As soon as this exposure appeared, clients, fearing the collapse of FTX, quickly liquidated their crypto positions and got their money back. On November 6, customers withdrew a record $5 billion. It was a run for the stock market. This led to the bankruptcy of FTX, as it did not have the crypto assets, now on loan or sale, to fulfill the sell orders of its customers.
The panic caused cryptocurrency prices to drop. Crypto stocks like Coinbase (Currency) – Get a free reportMicroStrategy (MSTR) – Get a free report and Robinhood (Hood) – Get a free report They are sold by investors, who fear the impact of contagion. The question now is which companies will be affected.

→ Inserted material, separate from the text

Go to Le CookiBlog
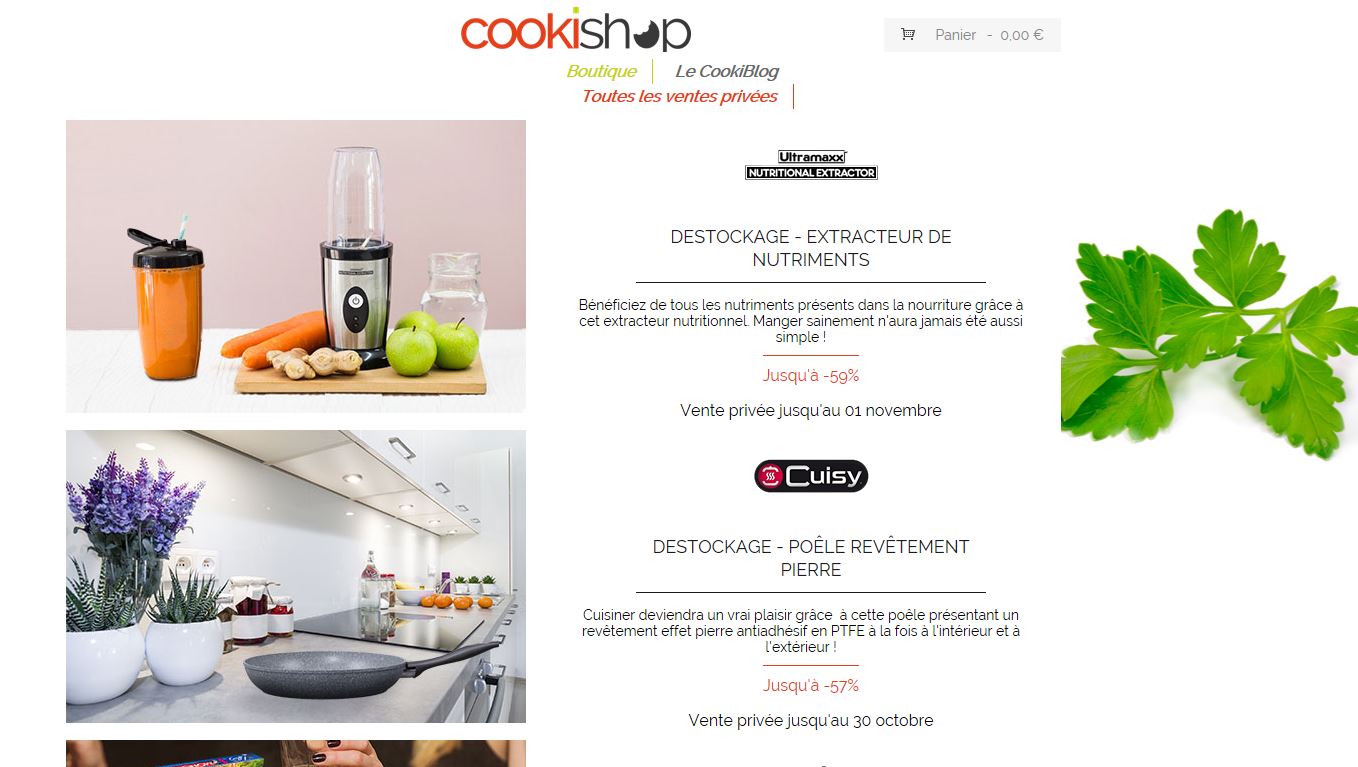Image resolution: width=1358 pixels, height=767 pixels. pos(727,71)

The search for responsibility also began, trying to understand how a company of this size could explode from the inside, without regulators being aware of the risks, especially since former CEO, Sam Bankman-Fried, was whispering in the ears of the same regulators and politicians to determine the appropriate regulation of the sector.
Where was the Supreme Education Council?
Mark Cuban, who has invested in several crypto-related companies and projects, believes the regulators have not done their job. It targets the US Securities and Exchange Commission (SEC) in particular.
For a billionaire, contrary to what people say, the cryptocurrency industry is regulated. It just so happened that the Securities and Exchange Commission failed in its role. That’s what he just said on Twitter.
The Shark Tank star said on Twitter on November 12: “Everyone says crypto is unregulated. It’s not true. SEC says they regulate cryptocurrency. Ask Kim Kardashian and the tokens they have filed against them or settled.”
He continued, “The question is, given the clarity of centralized exchanges, why didn’t the SEC actually knock on its doors?”
FTX was a centralized exchange.
The owner of the Dallas Mavericks refers to the penalties and fines imposed on cryptocurrencies or projects by the Securities and Exchange Commission. For him, if the Securities and Exchange Commission deems it appropriate to punish Kim Kardashian for promoting fraudulent currencies, this clearly means that the federal agency is regulating the sector. So part of the responsibility for the FTX disaster lies with them.
Last month, the Securities and Exchange Commission accused Kardashian of promoting cryptocurrency on social networks, which turned out to be a scam. The reality TV star agreed to pay a $1.26 million fine to settle the investigation.
The crypto industry is particularly suspicious of the regulatory agency, accusing it of willful refusal to enact clear rules. The federal agency favors regulation by enforcement, as crypto players criticize.
Contacted by TheStreet, the Securities and Exchange Commission did not respond immediately.
“I think investors need better protection in this area. But I would say this, this is a hugely incompatible area,” Gary Gensler, president of the SEC, told CNBC on November 10. It’s very clear and we have multiple paths.”
“And one of the two paths is to work with cryptocurrency exchanges, crypto-lending platforms, get them properly registered and why this is important is protecting the public. But we have another path which is enforcement. We have brought between my predecessor and the teams now in the SEC at least 100 actions in these case and we were very clear in these various enforcement actions and we scored a big win.”
The Securities and Exchange Commission, the Commodity Futures Trading Commission (CFTC), and the Department of Justice (DoJ) have opened investigations into FTX. Regulators are under pressure from lawmakers.
Senator Elizabeth Warren called for “stricter” enforcement of consumer protection laws.